→ **Задания для выполнения**
A. Какие произведения Грига автор письма просит купить в магазине Музгиза?
B. Процитируйте без изменений фрагмент письма, который начинается со слов "Пишу на работе" и заканчивается словами "26/III. Вечером.".

→ **Текст для анализа**
"""
Если тебе не трудно, купи в магазине Музгиза на Неглинной 14 такие ноты: Рамо «Два ригодона», «Грациола», «Сонатина g-dur»; Грига «Одинокий путешественник», «Птичка».
Пишу на работе утром. Очень тороплюсь, но находясь под впечатлением сна, захотелось перекинуться с тобой неск. словами.
Скоро исполнится 6 лет нашей дружбы. «С умилением» вспоминаю первые годы её. В них было много красоты, радости; для меня эта радость ничем тогда не омрачалась. Теперь этого нет, но, как я уже сказала, я опять остро переживаю разлуку с тобой и за это браню себя. Но рассудок и чувство всегда у меня антагонистичны. Горячо обнимаю. Твоя Мура.
26/III. Вечером.
Чайковский — 2-й концерт для скрипки. Сейчас буду слушать наиболее проникновенную часть — adagio. Легла с книгой: «Аннет и Сильвия». Взяла её как успокоительное. Надо чем-то утешить себя. Безразличие, отупение, отвращение — закрывают мир. С особой ясностью раскрылось сегодня передо мной, что из-за этого происходит ущерб и в Идином воспитании. Это бесспорно. Я перегружена и устаю — это так. Но душевное состояние ещё в большей мере, чем работа, мешает выполнять свой долг по отношению к ней. Как я тебе писала, теперь после 5-ти час. сижу дома и всё же в свободное время не отдаюсь ей. Я, конечно, уделяю ей внимание, но не вкладываю свою душу, как это делают матери, всецело поглощённые своим ребёнком. Призываю на помощь образ Аннет, беседую с ней, как бы она поступала в таких случаях…
27/III. Да, интересно, как бы поступила Аннет в таких случаях?! Но, насколько мне известно, с ней не происходило того, чем полна я сейчас. Знаешь, родная, я до сих пор не могу оставить мыслей об А.И.
"""
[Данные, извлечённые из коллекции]
"""
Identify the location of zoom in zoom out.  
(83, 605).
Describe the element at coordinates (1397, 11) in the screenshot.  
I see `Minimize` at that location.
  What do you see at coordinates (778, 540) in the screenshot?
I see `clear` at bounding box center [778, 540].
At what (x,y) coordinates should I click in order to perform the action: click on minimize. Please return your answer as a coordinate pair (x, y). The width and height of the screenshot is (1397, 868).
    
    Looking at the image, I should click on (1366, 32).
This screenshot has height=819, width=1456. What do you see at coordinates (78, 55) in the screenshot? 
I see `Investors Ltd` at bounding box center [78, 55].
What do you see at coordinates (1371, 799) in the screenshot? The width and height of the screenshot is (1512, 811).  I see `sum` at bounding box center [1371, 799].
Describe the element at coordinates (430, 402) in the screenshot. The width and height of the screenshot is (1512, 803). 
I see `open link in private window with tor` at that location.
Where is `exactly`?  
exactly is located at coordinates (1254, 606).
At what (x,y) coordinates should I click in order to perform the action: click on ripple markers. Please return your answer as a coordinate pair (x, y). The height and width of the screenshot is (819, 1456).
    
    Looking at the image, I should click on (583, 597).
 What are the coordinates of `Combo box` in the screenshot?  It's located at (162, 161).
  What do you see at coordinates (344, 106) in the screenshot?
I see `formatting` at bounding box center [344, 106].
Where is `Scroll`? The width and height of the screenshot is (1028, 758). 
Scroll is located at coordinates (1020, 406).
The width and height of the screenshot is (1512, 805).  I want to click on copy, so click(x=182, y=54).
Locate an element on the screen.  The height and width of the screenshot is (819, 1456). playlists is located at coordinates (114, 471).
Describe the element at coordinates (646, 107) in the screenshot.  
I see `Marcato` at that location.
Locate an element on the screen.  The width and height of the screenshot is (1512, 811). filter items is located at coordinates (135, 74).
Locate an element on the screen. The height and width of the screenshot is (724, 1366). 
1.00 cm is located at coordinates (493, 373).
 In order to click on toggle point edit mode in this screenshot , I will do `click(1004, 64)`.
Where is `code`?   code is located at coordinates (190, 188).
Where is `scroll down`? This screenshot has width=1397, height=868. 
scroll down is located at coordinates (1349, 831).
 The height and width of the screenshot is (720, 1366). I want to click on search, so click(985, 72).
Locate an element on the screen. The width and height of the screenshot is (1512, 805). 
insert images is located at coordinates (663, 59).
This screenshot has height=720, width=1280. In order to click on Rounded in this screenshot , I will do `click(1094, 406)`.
"""
→ **Ответы к заданиям**
A. «Одинокий путешественник» и «Птичка».

B.
Пишу на работе утром. Очень тороплюсь, но находясь под впечатлением сна, захотелось перекинуться с тобой неск. словами.
Скоро исполнится 6 лет нашей дружбы. «С умилением» вспоминаю первые годы её. В них было много красоты, радости; для меня эта радость ничем тогда не омрачалась. Теперь этого нет, но, как я уже сказала, я опять остро переживаю разлуку с тобой и за это браню себя. Но рассудок и чувство всегда у меня антагонистичны. Горячо обнимаю. Твоя Мура.
26/III. Вечером.